DATA SECTION =>
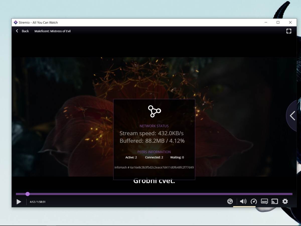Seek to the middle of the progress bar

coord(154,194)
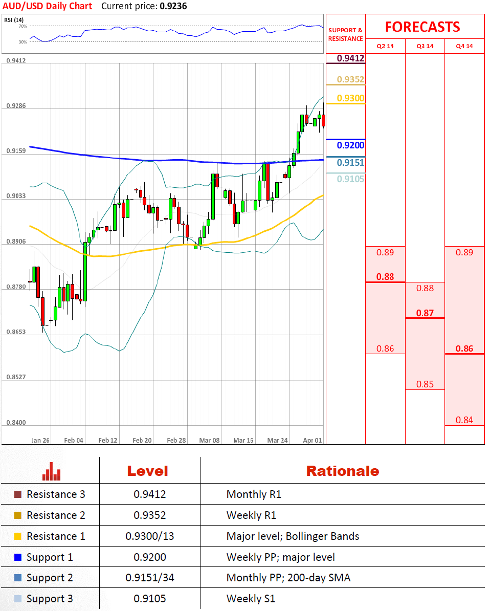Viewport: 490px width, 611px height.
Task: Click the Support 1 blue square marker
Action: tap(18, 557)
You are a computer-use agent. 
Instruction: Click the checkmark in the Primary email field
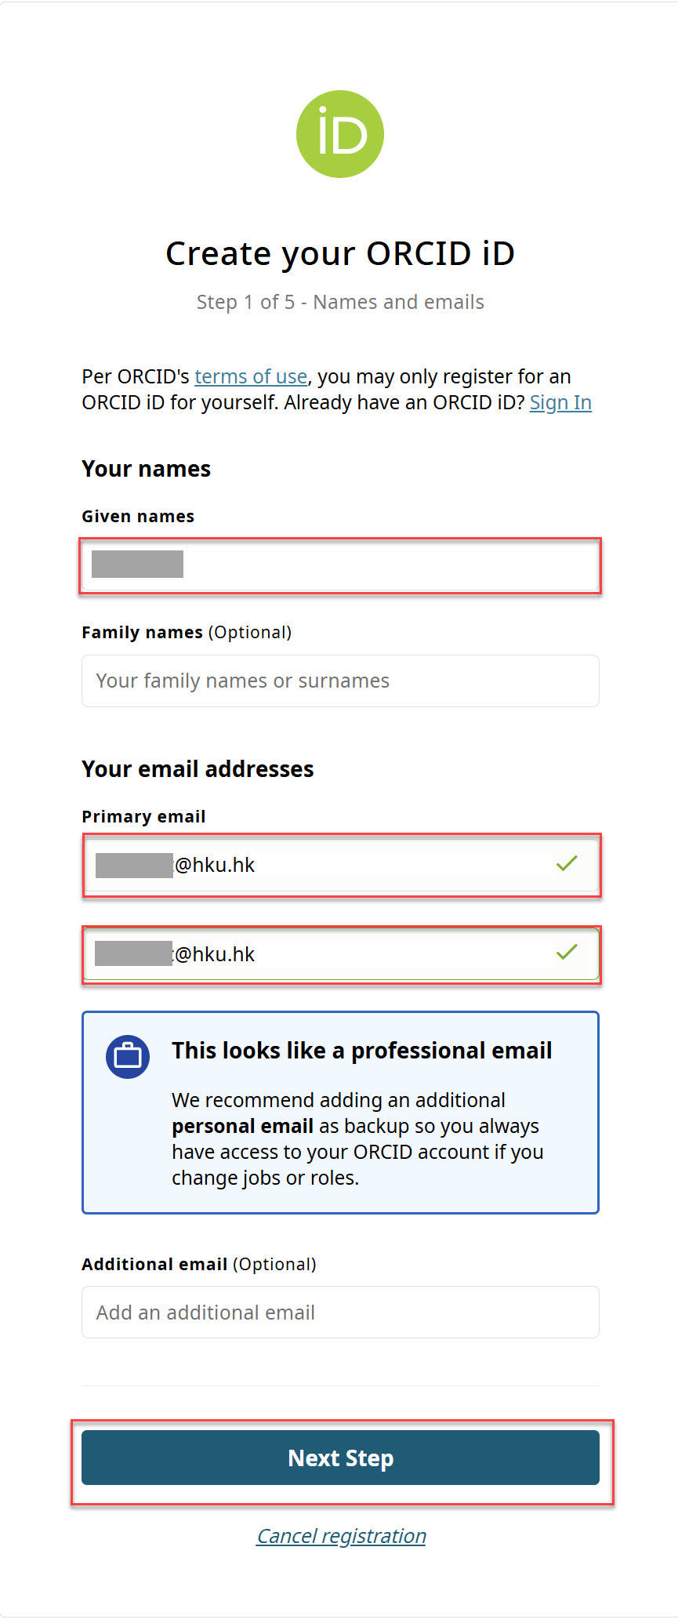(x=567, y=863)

PROBLEM STATEMENT => Transcribe exactly the lines from the one with "You are a computer-use agent." to the last line of the records, both included, so that no picture appears in the copy.

RESPONSE =>
You are a computer-use agent. 
Instruction: Click the checkmark in the Primary email field
(x=567, y=863)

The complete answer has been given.